-- BEGIN --

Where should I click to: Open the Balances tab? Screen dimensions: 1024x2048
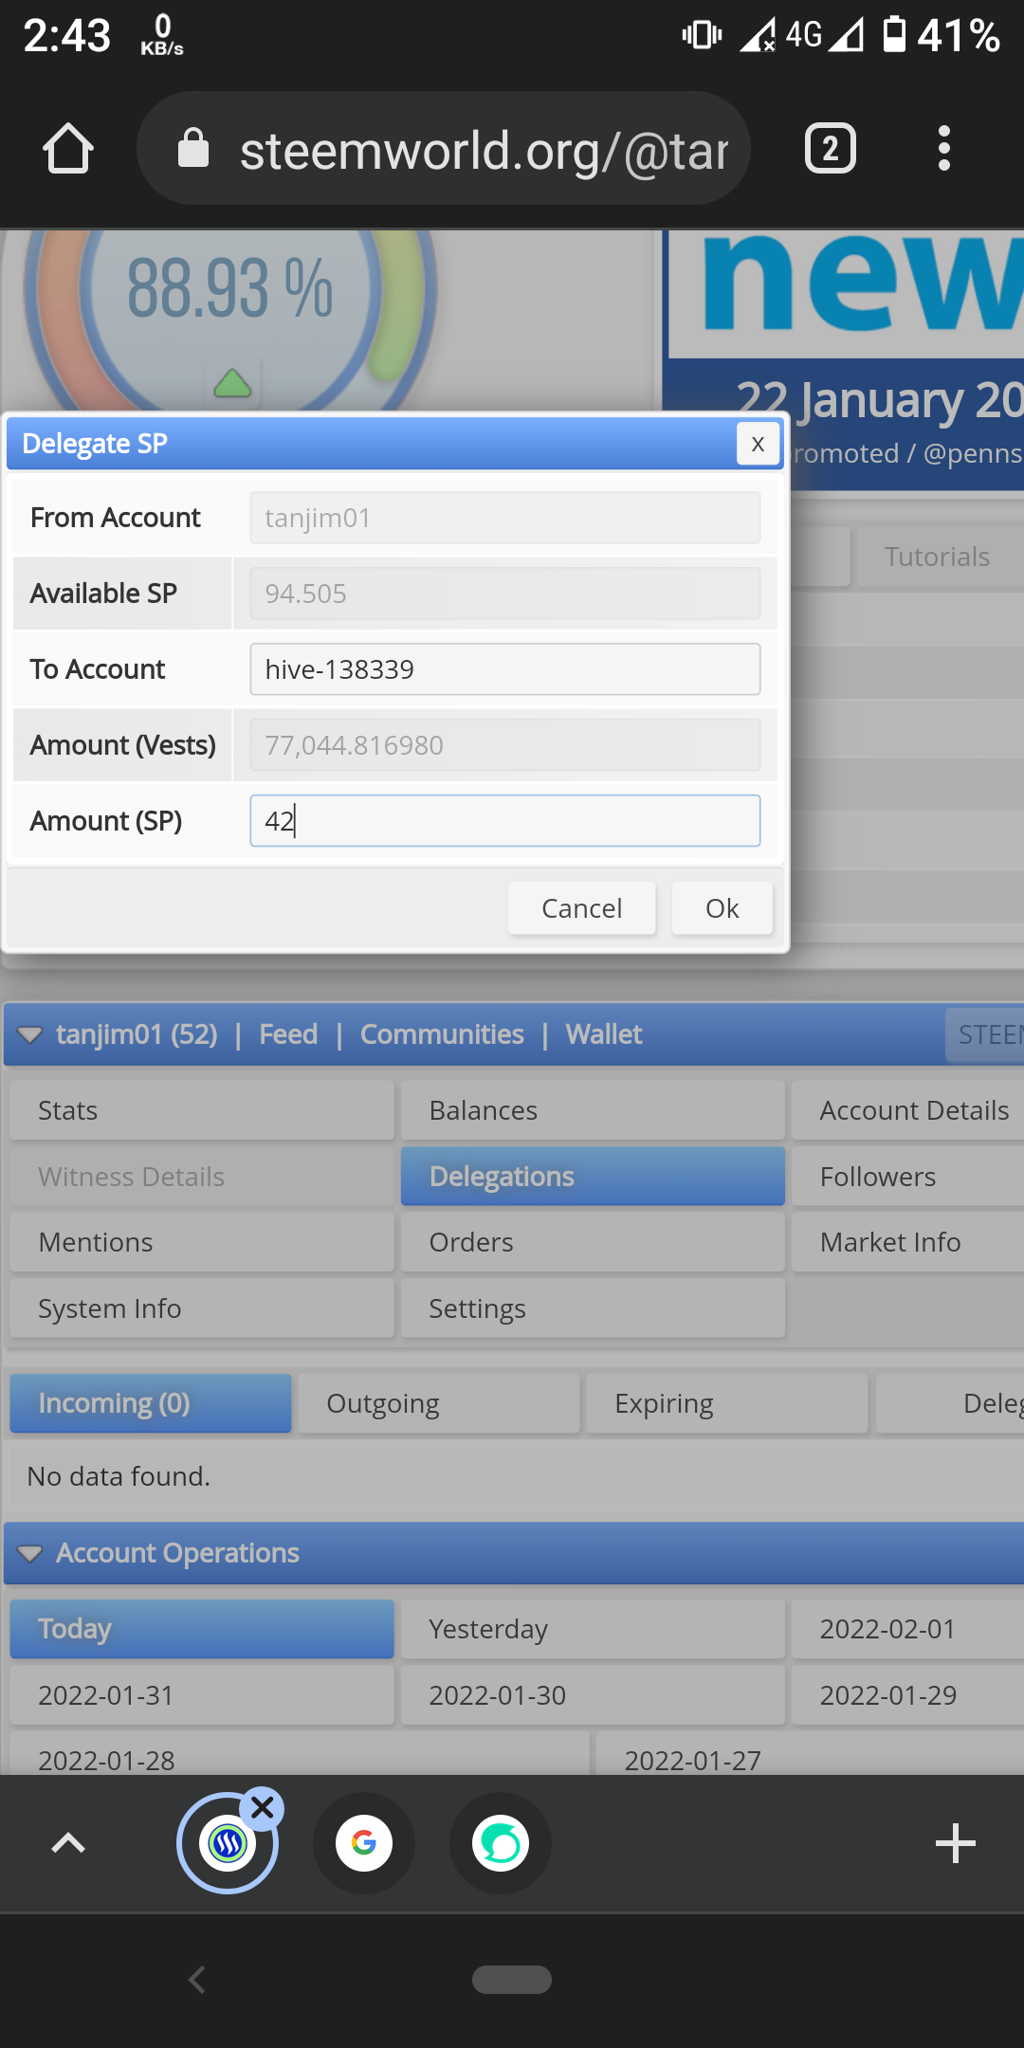pyautogui.click(x=593, y=1110)
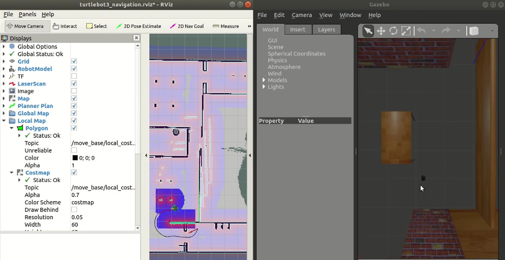Enable the TF display
Viewport: 505px width, 260px height.
tap(74, 76)
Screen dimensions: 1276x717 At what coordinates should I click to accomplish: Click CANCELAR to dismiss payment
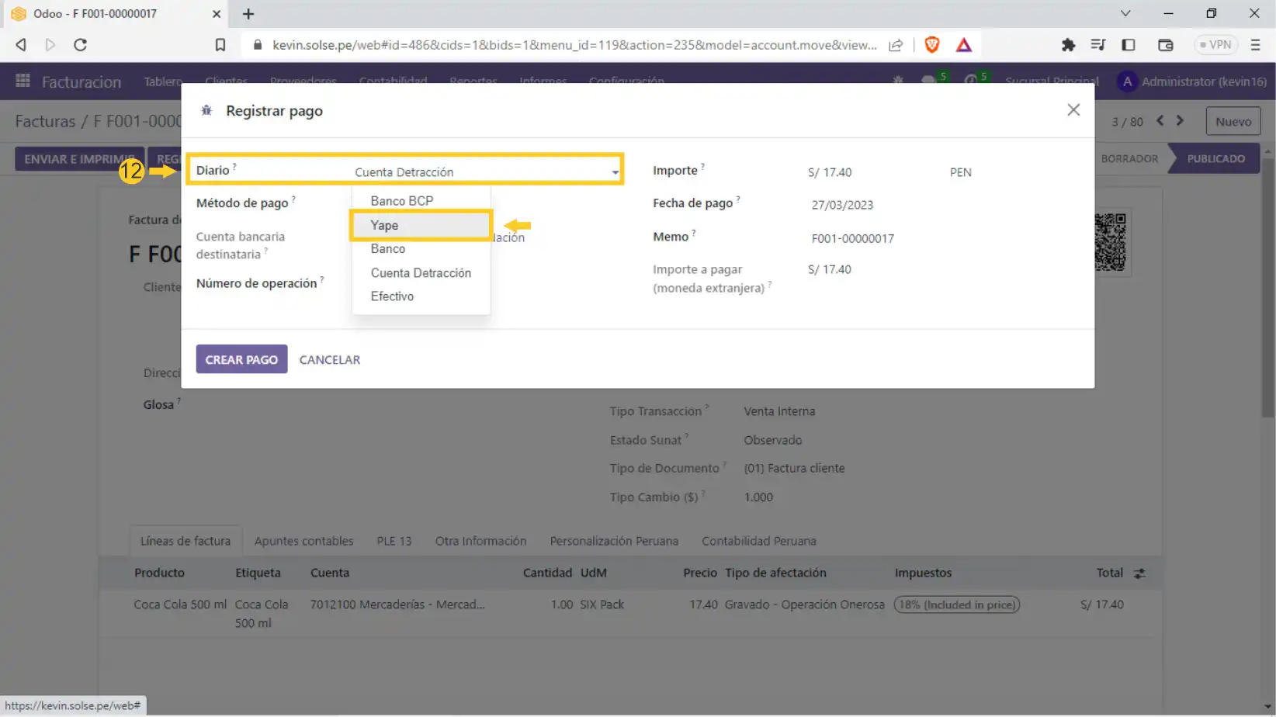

-- END --

> **WHAT YOU NEED TO DO**
Print the listing above word for word, leaving out the pictures.

> **RESULT FOR THIS EXERCISE**
Where should I click to: Open the Balances tab? Screen dimensions: 1024x2048
pyautogui.click(x=593, y=1110)
Enable the TF display
Viewport: 505px width, 260px height.
tap(74, 76)
Screen dimensions: 1276x717 At what coordinates should I click to accomplish: Click CANCELAR to dismiss payment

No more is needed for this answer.